# Epic 2: Gap Analysis Against V10 Design Document

**Date:** 2026-03-12
**Scope:** Comparison of Epic 2 files (`design-spec.md`, `jira-ticket.md`) against `docs/designs/data-sync/V10.md`.

---

## Overall Assessment

Epic 2 correctly identifies the need for a dedicated Cloud SQL instance to isolate the event store from the tenant database, accurately selects Google Cloud Pub/Sub as the backbone, and establishes the right write-isolation and immutability constraints. The CQRS separation between the web application (publish only) and background workers (write to event store) is consistent with V10's architecture.

However, the event store schema has significant column-level mismatches against V10's `events` table DDL, the Pub/Sub topic list is missing one topic, environment isolation for topics is absent, a companion table (`event_audit_log`) required for deduplication is missing entirely, and the Eloquent model placement violates the project's domain-driven directory structure.

---

## Gap 1: Missing `events.error` Pub/Sub Topic (High)

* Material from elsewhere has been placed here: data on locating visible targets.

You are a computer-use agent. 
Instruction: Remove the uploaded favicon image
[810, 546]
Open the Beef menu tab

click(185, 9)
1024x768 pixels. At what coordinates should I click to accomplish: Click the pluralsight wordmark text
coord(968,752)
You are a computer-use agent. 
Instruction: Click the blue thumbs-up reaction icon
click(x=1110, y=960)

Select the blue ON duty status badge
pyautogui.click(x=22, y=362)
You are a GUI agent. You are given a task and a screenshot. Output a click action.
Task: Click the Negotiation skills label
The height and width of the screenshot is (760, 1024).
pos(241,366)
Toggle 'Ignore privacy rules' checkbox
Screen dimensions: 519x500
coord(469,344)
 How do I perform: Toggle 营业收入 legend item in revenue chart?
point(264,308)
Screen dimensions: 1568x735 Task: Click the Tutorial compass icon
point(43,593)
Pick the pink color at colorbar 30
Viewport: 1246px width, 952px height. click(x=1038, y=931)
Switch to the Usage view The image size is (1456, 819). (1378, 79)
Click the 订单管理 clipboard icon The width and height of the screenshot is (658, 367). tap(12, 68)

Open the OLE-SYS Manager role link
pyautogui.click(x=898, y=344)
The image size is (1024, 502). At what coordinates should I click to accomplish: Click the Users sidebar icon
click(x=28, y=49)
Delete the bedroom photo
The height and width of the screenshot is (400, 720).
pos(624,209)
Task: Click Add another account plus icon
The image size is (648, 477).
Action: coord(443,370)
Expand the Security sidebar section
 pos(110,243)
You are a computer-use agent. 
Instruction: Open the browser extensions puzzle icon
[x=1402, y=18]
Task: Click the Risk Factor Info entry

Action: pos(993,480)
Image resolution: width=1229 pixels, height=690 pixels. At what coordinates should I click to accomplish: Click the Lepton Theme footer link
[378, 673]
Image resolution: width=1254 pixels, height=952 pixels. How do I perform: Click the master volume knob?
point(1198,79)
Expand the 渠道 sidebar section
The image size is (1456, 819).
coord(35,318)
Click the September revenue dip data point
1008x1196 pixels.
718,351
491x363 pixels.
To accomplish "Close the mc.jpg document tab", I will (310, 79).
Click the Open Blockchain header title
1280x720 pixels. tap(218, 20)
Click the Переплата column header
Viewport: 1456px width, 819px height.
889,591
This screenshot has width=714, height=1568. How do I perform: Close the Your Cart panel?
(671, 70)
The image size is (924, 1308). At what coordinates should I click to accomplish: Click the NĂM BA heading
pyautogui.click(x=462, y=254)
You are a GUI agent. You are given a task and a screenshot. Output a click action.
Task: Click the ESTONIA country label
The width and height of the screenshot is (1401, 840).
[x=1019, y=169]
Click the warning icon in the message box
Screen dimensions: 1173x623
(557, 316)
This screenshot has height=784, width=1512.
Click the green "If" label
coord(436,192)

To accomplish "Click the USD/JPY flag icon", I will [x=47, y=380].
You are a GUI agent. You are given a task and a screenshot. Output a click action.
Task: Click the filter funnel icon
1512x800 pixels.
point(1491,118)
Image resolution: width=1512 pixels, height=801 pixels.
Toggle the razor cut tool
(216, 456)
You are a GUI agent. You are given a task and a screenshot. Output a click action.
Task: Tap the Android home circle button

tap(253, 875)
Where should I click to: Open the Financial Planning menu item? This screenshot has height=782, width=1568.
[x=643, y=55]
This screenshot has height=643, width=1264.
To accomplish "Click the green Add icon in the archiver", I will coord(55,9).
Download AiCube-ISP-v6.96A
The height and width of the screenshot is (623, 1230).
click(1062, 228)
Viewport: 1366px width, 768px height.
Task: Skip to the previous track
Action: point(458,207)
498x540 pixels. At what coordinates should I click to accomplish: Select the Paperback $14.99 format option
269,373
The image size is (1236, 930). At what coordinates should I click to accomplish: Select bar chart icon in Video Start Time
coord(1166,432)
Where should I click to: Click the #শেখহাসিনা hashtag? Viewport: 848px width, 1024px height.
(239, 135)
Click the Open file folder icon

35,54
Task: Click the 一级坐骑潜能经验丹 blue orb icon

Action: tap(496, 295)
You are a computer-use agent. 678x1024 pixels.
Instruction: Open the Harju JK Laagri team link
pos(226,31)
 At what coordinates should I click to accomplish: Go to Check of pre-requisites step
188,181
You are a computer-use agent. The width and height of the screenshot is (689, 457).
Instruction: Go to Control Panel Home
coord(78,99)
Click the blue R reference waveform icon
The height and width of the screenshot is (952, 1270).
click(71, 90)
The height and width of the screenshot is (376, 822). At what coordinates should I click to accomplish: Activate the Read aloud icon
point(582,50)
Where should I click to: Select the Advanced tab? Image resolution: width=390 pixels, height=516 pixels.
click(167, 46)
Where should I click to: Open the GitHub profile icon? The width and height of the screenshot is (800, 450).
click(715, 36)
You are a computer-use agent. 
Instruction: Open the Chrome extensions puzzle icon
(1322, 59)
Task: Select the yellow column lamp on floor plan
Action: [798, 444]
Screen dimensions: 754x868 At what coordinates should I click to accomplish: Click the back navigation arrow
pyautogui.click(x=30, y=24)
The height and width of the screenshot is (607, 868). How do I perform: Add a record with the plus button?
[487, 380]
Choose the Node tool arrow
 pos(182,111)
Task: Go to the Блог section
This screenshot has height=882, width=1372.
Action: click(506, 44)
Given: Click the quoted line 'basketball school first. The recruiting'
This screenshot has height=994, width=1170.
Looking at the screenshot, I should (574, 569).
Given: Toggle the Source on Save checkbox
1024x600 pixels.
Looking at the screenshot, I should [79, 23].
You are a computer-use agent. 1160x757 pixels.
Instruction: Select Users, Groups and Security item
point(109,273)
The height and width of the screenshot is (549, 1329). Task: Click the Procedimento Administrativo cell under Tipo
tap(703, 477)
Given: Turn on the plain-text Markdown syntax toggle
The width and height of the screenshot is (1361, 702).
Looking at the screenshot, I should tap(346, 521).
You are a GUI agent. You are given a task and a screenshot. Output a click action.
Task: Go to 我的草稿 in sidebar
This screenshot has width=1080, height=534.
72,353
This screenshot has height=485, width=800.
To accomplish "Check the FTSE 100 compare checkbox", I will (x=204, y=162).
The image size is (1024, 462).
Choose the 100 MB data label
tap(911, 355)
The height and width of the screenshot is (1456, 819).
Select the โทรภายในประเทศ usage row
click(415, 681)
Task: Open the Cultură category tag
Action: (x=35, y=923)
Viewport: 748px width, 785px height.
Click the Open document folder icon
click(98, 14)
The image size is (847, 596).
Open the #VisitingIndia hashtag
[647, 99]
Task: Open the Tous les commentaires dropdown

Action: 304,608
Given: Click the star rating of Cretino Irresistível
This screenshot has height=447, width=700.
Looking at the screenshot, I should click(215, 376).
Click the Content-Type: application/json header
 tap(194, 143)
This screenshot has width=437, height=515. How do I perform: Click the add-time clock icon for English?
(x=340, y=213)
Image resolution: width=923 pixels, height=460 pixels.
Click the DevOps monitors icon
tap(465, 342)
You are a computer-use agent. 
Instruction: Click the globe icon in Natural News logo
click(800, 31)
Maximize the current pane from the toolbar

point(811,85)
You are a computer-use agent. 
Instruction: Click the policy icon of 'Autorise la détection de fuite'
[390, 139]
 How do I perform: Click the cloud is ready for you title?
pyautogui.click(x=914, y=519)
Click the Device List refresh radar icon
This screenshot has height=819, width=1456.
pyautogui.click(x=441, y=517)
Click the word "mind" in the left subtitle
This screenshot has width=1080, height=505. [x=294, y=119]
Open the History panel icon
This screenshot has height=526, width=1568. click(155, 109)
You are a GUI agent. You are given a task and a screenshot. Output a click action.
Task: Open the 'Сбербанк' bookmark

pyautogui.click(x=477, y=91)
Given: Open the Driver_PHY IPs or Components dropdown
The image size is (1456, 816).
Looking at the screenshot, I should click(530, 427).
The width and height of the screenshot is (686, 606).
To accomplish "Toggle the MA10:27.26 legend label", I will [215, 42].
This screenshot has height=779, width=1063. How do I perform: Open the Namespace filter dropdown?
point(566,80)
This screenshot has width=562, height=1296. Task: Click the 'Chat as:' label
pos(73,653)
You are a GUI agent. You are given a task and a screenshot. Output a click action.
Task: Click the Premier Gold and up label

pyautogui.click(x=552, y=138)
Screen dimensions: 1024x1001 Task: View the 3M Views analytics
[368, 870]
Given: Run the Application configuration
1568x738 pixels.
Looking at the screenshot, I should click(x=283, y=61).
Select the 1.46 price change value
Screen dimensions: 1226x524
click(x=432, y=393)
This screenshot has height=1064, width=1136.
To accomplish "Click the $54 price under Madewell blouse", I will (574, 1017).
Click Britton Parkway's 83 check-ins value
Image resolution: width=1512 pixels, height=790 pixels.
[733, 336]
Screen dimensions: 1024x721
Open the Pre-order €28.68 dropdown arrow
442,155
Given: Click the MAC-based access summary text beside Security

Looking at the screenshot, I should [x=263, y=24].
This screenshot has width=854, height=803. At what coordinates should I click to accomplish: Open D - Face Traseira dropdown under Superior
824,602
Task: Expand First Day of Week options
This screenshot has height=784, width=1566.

**V10 Reference:** Appendix E (lines 965-972) defines four topics:
- `events.raw` — UE, polling, SuiteX producers
- `events.merged` — output of merge service
- `events.error` — retry-able errors
- `events.dlq` — dead-letter

**Current State:** Epic 2 provisions only three topics: `events.raw`, `events.merged`, `events.dlq`.

**Impact:** V10 distinguishes between retry-able errors (`events.error`) and permanent dead-letter errors (`events.dlq`). Without `events.error`, transient failures (429s, timeouts, 5xx responses) would be lumped into the DLQ alongside permanent failures (invalid payloads, auth errors). This breaks V10's error classification taxonomy (Appendix G) and the retry policy (Appendix O6), which routes different error classes to different queues with different retry strategies.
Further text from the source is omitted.